Mãe é muito mais fácil de enganar.

(Razão, eu sei, de mais aberto amor.)

Lembro também Adélia Prado e sua conclusão imperiosa de que “Mulher é desdobrável”. Revejo na memória de leitura todos os poetas da água, desde o Amazonas caudal e misterioso de Cobra Norato, de Raul Bopp, à água que banha Manaus dos romances de Hatoum, as águas profundas e simbólicas de Grande sertão: veredas e a viagem pantaneira de Manoel de Barros, bem como as águas sulinas de Breviário das terras do Brasil, de Luiz Antônio de Assis Brasil e Os rios inumeráveis, de Álvaro Cardoso Gomes. Todos esses (e muitos mais) caminhos de água doce por onde viajam e cruzam as embarcações que carregam origens e brasileiros de todos os tempos.

Foto por Pixabay em Pexels.com

A mãe e as águas. A mãe das águas: Iara, a que deseja, atrai e mata. A mulher matrimônio.

São tempos de queimadas e de assassinato da natureza neste Brasil de meu Deus, que costumava ser dadivoso e compartilhável, e que se transforma dia a dia, por incúria e ganância, no deserto de “tenebrosas transações”, como Chico Buarque advertiu.

Voltando à descoberta juvenil, pode ser que a receosa e tensa candidata (imagine aqui, leitor, também as formas masculinas) a uma vaga na universidade não tenha feito nenhuma dessas associações. Mas esta leitora que aqui escreve, sim. A analogia tomada por outros colegas leitores enquanto erro ou manifestação de incapacidade linguística, pôde provocar em mim outra interpretação. E indagações.

A mãe-matrimônio da humanidade também pode ser considerada a linguagem verbal, oral ou escrita, pois permite ao leitor fecundado criar, por sua vez, e disseminar sentidos, valores, belezas, enganos, ilusões…

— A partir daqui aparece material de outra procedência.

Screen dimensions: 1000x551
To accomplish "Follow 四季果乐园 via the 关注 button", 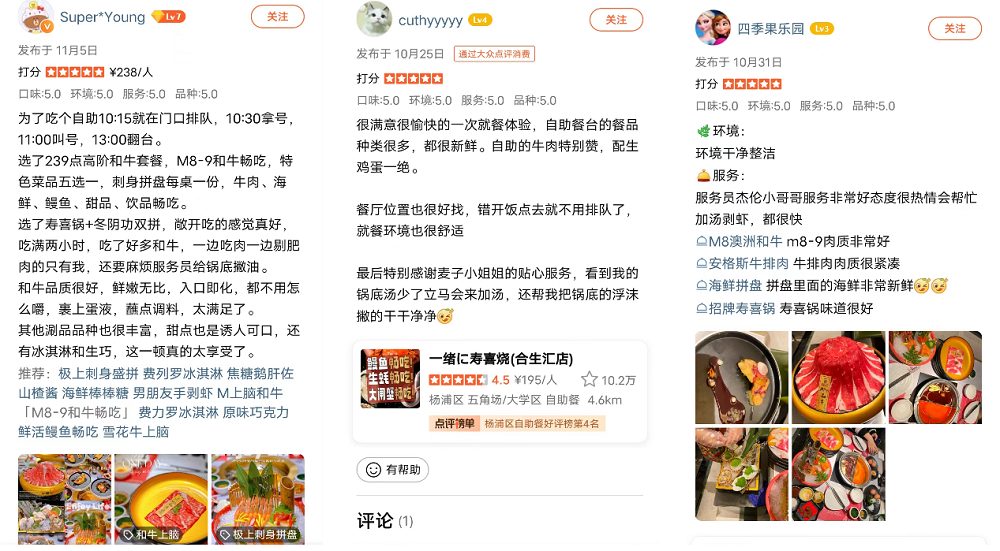I will point(954,29).
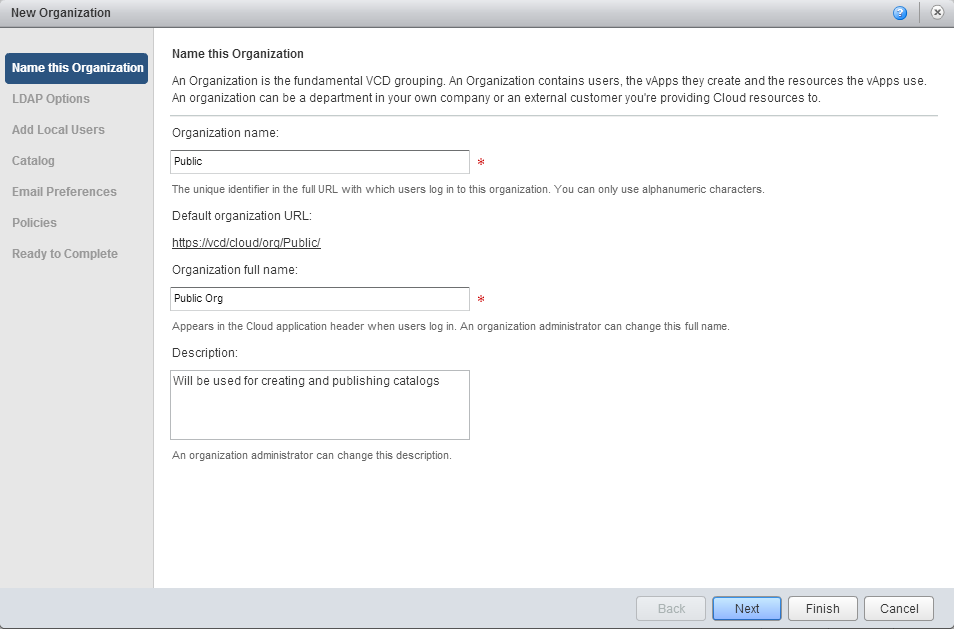The image size is (954, 629).
Task: Click the Organization name input field
Action: pos(320,162)
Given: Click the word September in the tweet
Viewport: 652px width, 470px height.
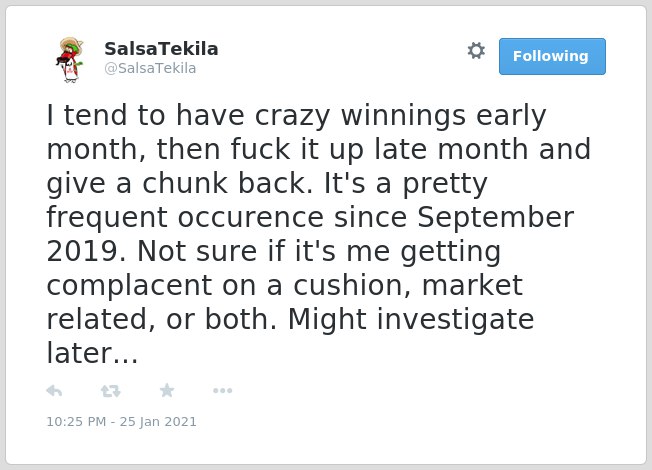Looking at the screenshot, I should [496, 218].
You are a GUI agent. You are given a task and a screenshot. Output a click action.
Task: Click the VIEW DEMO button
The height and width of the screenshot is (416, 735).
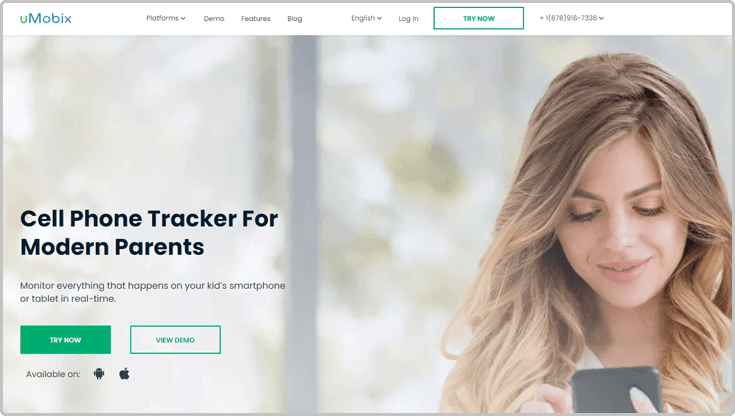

O livro-útero, cuja água placentária envolve o leitor e na qual ele experimenta e aprende a reconhecer a autoimagem (borrada, deformada, cruel ou prazerosa) em vivência solitária num primeiro momento.

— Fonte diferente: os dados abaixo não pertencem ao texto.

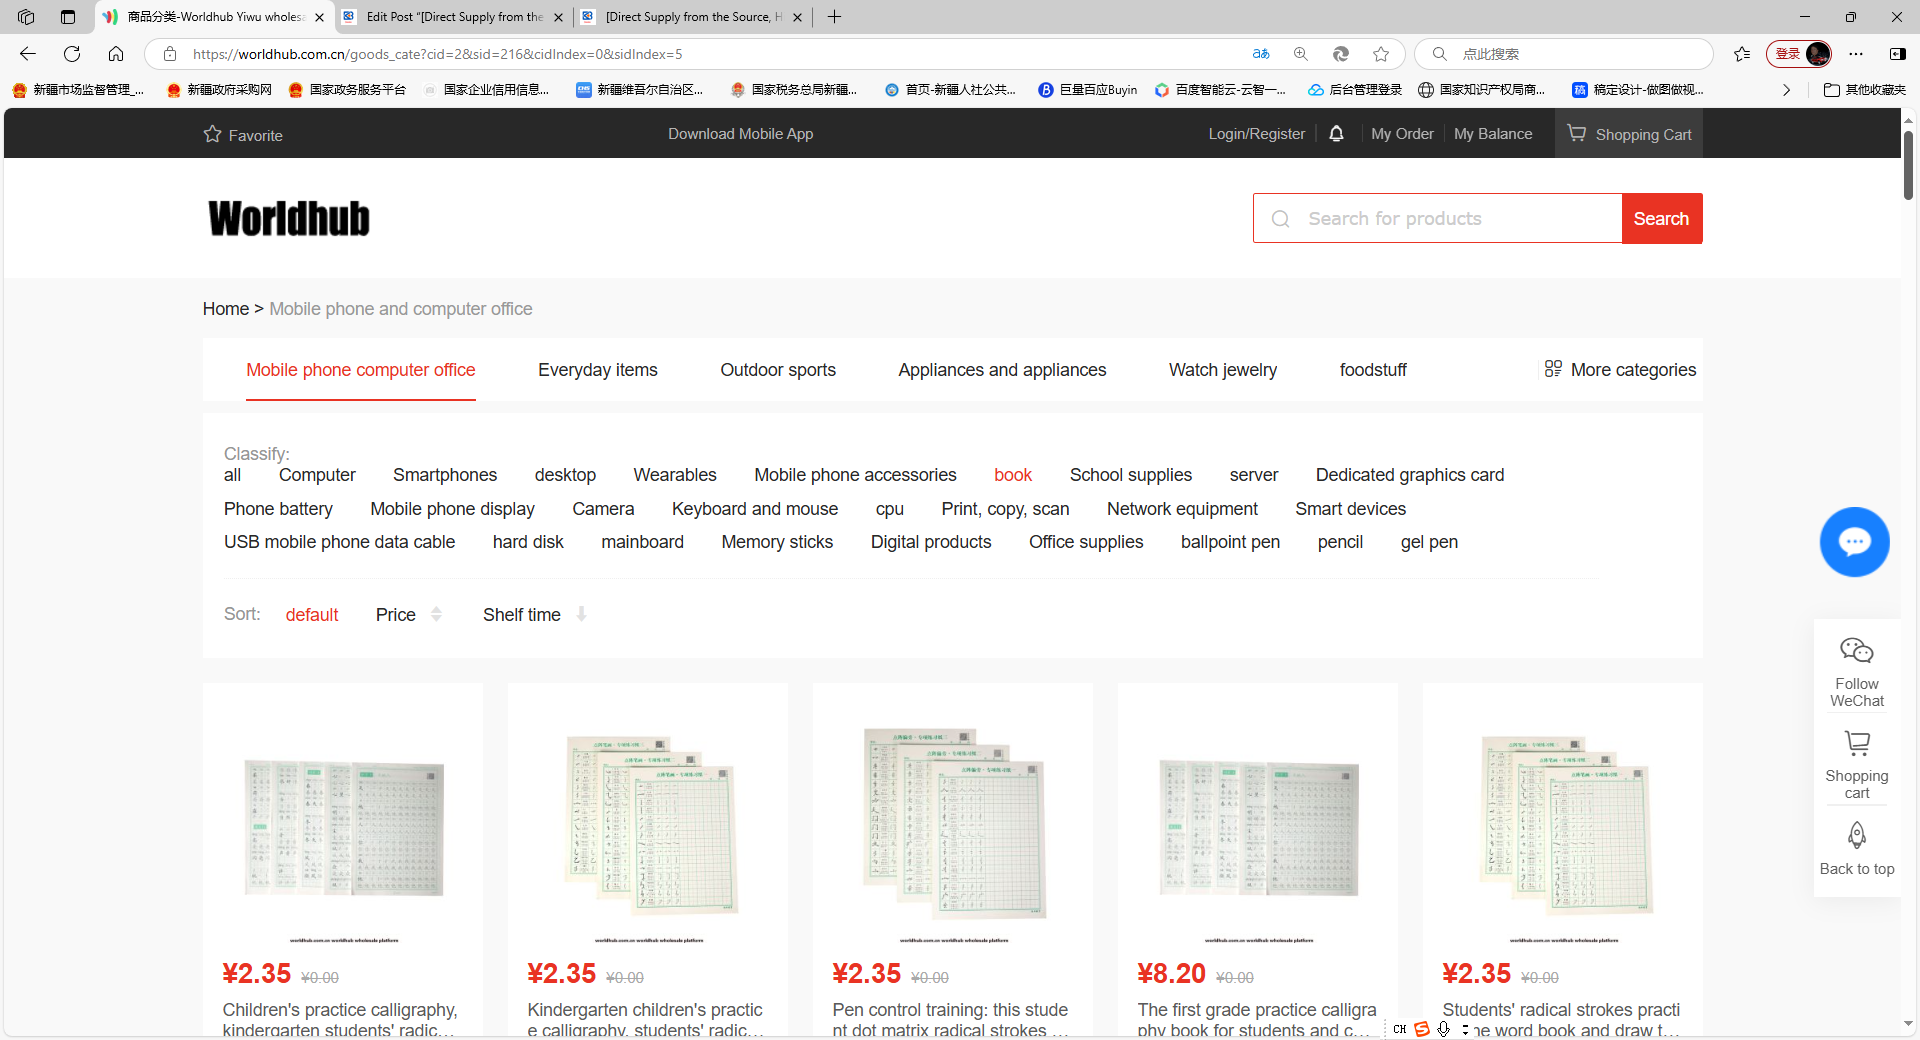
Task: Click the red Search button
Action: [1661, 219]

Que mistérios e belezas esconde a língua nesses encontros inesperados? O quanto pode criar o leitor a partir de textos sem intenção estética? Freud acena com os achados dos lapsos inconscientes e o leitor deleita-se com a busca dos processos analógicos e das razões (conscientes) que originaram as imagens reveladoras.

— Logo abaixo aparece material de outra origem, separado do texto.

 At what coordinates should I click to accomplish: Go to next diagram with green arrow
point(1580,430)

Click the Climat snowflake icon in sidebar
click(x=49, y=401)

O leitor, essa figura metamórfica e plural, arredia, desconfiada ou apaixonada – e entregue -, mas sempre em busca de uma parcela de identidade em cada livro lido. Identidade que foge, como correm as águas dos rios.

Em O último leitor, o ficcionista e professor argentino Ricardo Piglia escreveu estudos sobre autores (Borges, Kafka, Tolstoi e Joyce) além de estudos sobre leitores. O prólogo trata de um fotógrafo, que “diz que se chama” Russell. Ele constrói uma maquete, antes uma “máquina sinóptica” da cidade de Buenos Aires, fruto de sua interpretação da cidade “que era mais real do que a realidade, mais indefinido e mais puro”. Piglia, citando Pound, reafirma que “a leitura é uma arte da réplica”. A tentativa de compreender e o fascínio pelo que se consegue apreender do que se lê, tornam a nós, leitores, seres replicantes.

Esta crônica tem a ver com o desejo de replicação, maternidade torta em busca de continuidade, enraizada na frase desajeitada do tenso e esperançoso vestibulando (leia-se aqui sua versão feminina também) e no entusiasmo pelo texto denso de Piglia, a procriar sentidos em mim.